- **YOUR TASK**: Check every line of the data and copy the ones where "agent" appears.

+--

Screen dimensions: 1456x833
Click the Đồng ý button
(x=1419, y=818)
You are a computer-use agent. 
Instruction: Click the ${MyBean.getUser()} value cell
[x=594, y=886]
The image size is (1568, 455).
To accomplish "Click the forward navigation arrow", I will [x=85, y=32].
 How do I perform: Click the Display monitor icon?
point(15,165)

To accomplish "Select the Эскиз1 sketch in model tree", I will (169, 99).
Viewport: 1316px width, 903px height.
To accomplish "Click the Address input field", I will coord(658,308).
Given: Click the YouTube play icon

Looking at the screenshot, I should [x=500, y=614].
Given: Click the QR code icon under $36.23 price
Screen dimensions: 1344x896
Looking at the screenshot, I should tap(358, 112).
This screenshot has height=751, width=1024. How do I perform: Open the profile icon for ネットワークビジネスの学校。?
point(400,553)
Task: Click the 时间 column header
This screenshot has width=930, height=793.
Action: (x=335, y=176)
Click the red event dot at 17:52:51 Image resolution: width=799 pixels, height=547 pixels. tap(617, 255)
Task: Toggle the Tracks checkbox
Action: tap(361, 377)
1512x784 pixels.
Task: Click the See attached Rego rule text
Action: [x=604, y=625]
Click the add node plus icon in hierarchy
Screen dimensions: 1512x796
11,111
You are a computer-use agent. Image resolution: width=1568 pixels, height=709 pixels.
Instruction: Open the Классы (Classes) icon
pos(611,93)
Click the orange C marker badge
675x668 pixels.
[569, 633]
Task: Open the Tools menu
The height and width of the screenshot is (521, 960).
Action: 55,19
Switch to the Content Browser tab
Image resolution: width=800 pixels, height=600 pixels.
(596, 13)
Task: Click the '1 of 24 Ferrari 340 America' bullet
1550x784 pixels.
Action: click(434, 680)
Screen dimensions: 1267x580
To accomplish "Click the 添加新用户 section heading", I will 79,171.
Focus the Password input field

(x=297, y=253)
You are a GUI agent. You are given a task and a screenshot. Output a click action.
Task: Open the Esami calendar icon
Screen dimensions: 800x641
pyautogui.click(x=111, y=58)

+--

- **ANSWER TO THIS EXERCISE**:
You are a computer-use agent. 
You are a computer-use agent. Image resolution: width=1568 pixels, height=709 pixels.
You are a GUI agent. You are given a task and a screenshot. Output a click action.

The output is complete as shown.